The self-service Sunoco station down the street from the NovaCare practice facility is a foreboding establishment. It commands a windswept corner that feeds into two interstates, a barren intersection where anything can happen, especially after dark.

Brandon Graham, the Eagles' rookie defensive end, gets gas there. He was pumping away in a bitter wind Tuesday evening when, out of the corner of his eye, he saw an unfamiliar man approaching him from behind.

The first-rounder played it cool. Anything could happen.

The unexpected happened.

"This dude came from out of nowhere," Graham said, "and just sat there and talked to me for 30 minutes about how serious this game was. How he's been a fan since yea high, and how I'd just gotten here, and I didn't understand it."

He was 50-ish fellow, Graham said, wearing khakis, filling up his SUV, a middle-class devotee full of bitterness that stewed for 11 months. Like many Eagles fans, this guy had been miserable since the Cowboys manhandled the visiting Eagles on consecutive weeks, in the season finale, then in the wild-card playoff game, completing a three-game season sweep.

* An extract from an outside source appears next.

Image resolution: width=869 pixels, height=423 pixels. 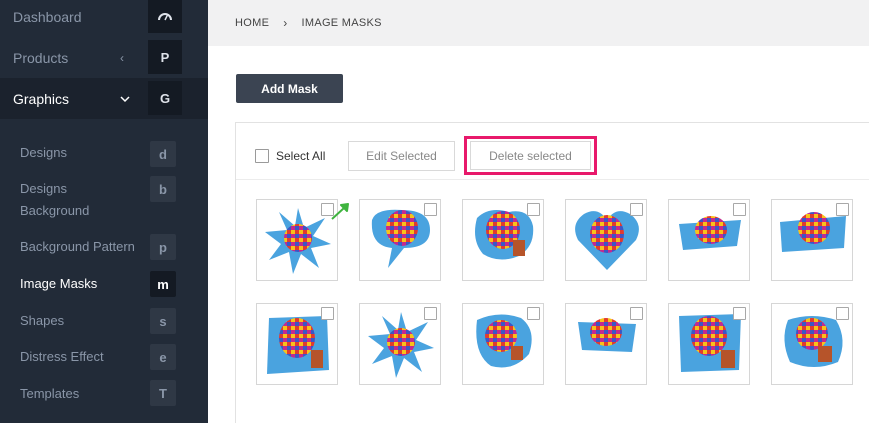 I want to click on sidebar-item-label: Designs Background, so click(x=55, y=200).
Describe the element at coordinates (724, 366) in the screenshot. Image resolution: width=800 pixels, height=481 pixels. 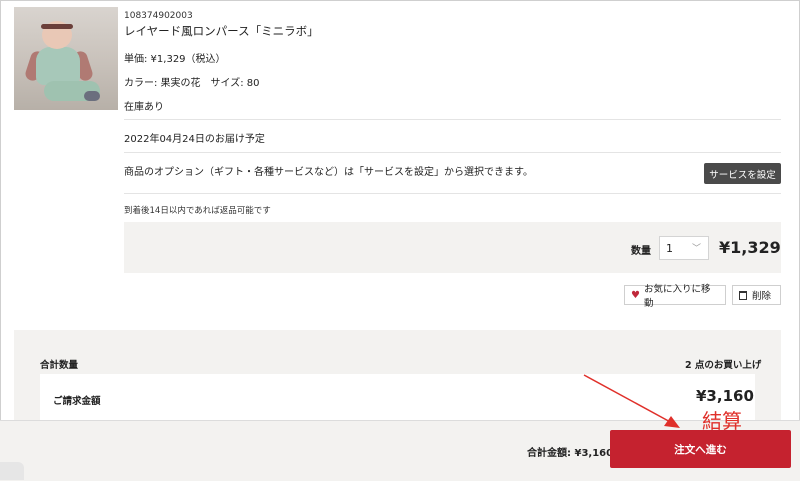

So, Graham reached into his own car, grabbed a warm coat and, for a half-hour, he listened to the pleas:

"You've got to beat those Cowboys. You don't know what we went through last year. I couldn't take it. I don't want to take it again."

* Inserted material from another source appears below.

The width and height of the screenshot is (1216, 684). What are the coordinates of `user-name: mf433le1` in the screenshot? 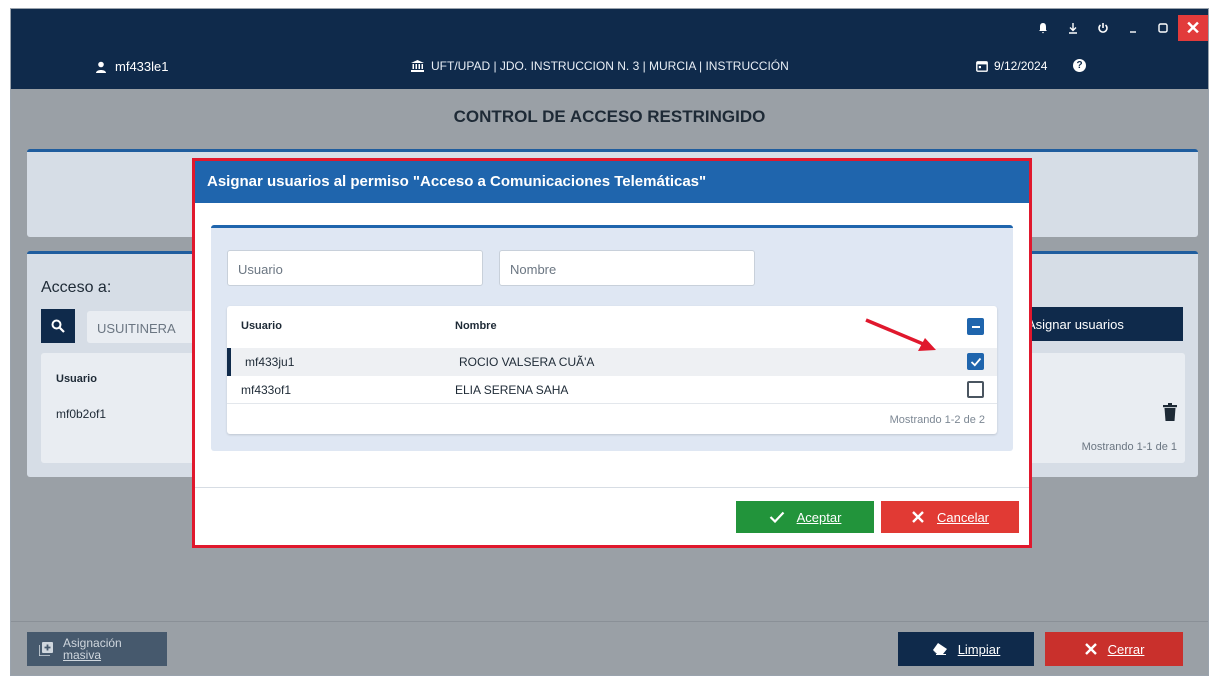 It's located at (142, 66).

Graham, a Michigan product, knows rivalry. He played for the maize and blue against Ohio State, but was dumbfounded that similar passion existed in the NFL.

"It's just like those games," Graham marveled.

Graham understands that NFL rivalries might be different for players than for fans; that this Eagles group might despise, say, the Giants more than the Cowboys.

He also understands that, for Eagles fans, the Cowboys are enemy No. 1.

He now better understands that his Q rating among the most faithful is as high as Michael Vick or DeSean Jackson.

Still, he longed to escape.

"The gas was pumping so slow," Graham said.

Graham's good nature would not allow him to rudely detach himself.

He promised his fellow gasser he would try his best.

By the time they finished, Graham said, the two pumpers were equally excited about Sunday's game.